Familial Adenomatous Polyposis

Diagnosis

FAP is often diagnosed when patients are identified with many (sometimes hundreds) of adenomatous polyps in their colon (see colon polyps). Unfortunately, this may not happen until cancer has already developed.

For people known to be at risk for the disorder, screening should begin in the early teenage years. Read more about screening methods for colon cancer.

FAP is also sometimes diagnosed with genetic testing, using a blood sample. Genetic testing is complicated, but can be helpful to:

• Establish a diagnosis in someone who has some, but not all, of the features of FAP (for example, someone who is young and has polyps but not in the large numbers typical of FAP)
• Identify which members in a family with a history of FAP carry the mutation so they get early evaluation and treatment
• Make a prenatal diagnosis of FAP

Genetic counseling is recommended prior to undergoing genetic testing.
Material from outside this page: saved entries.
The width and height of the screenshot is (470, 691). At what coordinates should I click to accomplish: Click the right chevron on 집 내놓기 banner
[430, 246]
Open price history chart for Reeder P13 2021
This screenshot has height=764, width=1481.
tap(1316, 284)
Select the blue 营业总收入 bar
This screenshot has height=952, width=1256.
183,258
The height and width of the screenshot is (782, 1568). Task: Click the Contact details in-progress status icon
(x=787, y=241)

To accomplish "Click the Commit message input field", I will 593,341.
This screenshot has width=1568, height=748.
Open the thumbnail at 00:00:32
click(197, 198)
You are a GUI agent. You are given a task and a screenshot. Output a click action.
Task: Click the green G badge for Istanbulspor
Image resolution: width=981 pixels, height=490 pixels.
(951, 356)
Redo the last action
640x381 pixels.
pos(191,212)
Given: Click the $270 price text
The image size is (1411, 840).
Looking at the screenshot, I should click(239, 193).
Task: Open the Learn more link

Genetic counselors meet with patients to discuss:

• The likelihood of finding a gene mutation
• Accuracy of genetic testing
• Medical usefulness of identifying a genetic mutation
• Medical interpretation of not finding a mutation
• Costs, waiting time for a result, and implications for insurance coverage
• Possible psychological reactions to genetic testing
• Implications for cancer prevention for patients and relatives

Genetic Testing

Genetic testing is usually done in two phases: in the first, mutation scanning, the gene is examined to see if it looks or behaves differently from normal APC (adenomatous polyposis coli) genes. If it does, direct sequencing is performed to find the region of the gene where the mutation has occurred.

In about 10 to 20 percent of people with the clinical features of FAP (large numbers of adenomatous polyps) mutation scanning does not find mutations; in this case, direct sequencing is not performed. This doesn't mean FAP is not present, but rather that current testing methods aren't able to detect the mutation.

Two other methods used at Mayo to find genetic mutations are linkage analysis, an indirect way of identifying differences by comparing gene sequences; and duplication/deletion analysis, used to identify duplicate or missing pieces of genes.